だがどうしようもない現実を人は突きつけられたときどうするのだろうか。
絶望にうちひしがれ、泣き叫ぶのか。
真実だと認めずかりそめを生きるのか。
現実を受け止め、今すべきことを直視していくのか。
「正直なところ、これっていう決め手はない。症例も少なければ、医者にかかっている人間も少ない。
今リヴァイがおかれている状況から推測するしかできないんだよね」
私も医者じゃないし。
分かっている。
そんなことは百も承知だ。
だがそれでも、なにかにすがるように現実の打破を求めるのも、人間の性じゃないだろうか。
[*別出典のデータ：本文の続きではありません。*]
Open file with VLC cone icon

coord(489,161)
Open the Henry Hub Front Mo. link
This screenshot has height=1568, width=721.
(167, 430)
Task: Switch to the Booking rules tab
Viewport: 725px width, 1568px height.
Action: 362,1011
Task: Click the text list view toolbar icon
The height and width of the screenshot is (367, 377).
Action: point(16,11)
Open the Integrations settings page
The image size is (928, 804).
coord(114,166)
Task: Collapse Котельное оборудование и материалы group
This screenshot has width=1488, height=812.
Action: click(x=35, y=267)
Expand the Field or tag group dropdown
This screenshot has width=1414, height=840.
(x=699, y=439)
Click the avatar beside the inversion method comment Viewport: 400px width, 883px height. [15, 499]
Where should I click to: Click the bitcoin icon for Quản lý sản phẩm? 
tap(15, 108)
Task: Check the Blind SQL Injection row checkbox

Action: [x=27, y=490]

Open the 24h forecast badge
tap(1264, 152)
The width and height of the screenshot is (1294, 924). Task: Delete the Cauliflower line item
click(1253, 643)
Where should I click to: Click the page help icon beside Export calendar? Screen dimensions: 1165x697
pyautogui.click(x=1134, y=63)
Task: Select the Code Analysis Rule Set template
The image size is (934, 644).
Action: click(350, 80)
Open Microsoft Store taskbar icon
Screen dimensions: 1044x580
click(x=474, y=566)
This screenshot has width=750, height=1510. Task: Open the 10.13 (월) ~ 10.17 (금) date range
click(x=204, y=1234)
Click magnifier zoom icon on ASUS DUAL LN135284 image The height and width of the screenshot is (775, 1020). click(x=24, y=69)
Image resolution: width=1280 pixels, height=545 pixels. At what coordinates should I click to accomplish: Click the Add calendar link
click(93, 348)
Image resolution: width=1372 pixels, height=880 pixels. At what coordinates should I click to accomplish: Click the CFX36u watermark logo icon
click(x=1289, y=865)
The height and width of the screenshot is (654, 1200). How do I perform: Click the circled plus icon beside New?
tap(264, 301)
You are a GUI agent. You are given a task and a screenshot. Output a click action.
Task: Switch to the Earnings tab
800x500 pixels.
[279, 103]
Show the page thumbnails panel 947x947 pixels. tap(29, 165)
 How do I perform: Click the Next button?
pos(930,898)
「リヴァイに起こっていることは、間違いなく現実だ。彼は眠りに溺れている。溺れ、そして愛されている」
「間違いないですね」
「人がそれに逆らえるとも分からない。ならばどうする?」
このままではいけないことは分かっている。
もし、このまま眠る時間が増え続ければ、周囲をだまし続けることは不可能になるだろう。
都合の良いと言えばいいのかは分からないが、人類は巨人から自由を得るために勝利を導いた。
その導き手の一つがリヴァイさんであったことに代わりなく、そんな私たちに残されたのは未開の土地の調査だ。
今も何人もの人間が外へ出ている。
だが未知の世界であることに代わりはなく、そこにまったくの危険がないとも言い切ることはできない。
もっぱら事務作業が多くなり、以前の日々増える死者たちの名簿とは全く違う、未来を見据えた書類がリヴァイさんの机に積み上げられるようになった。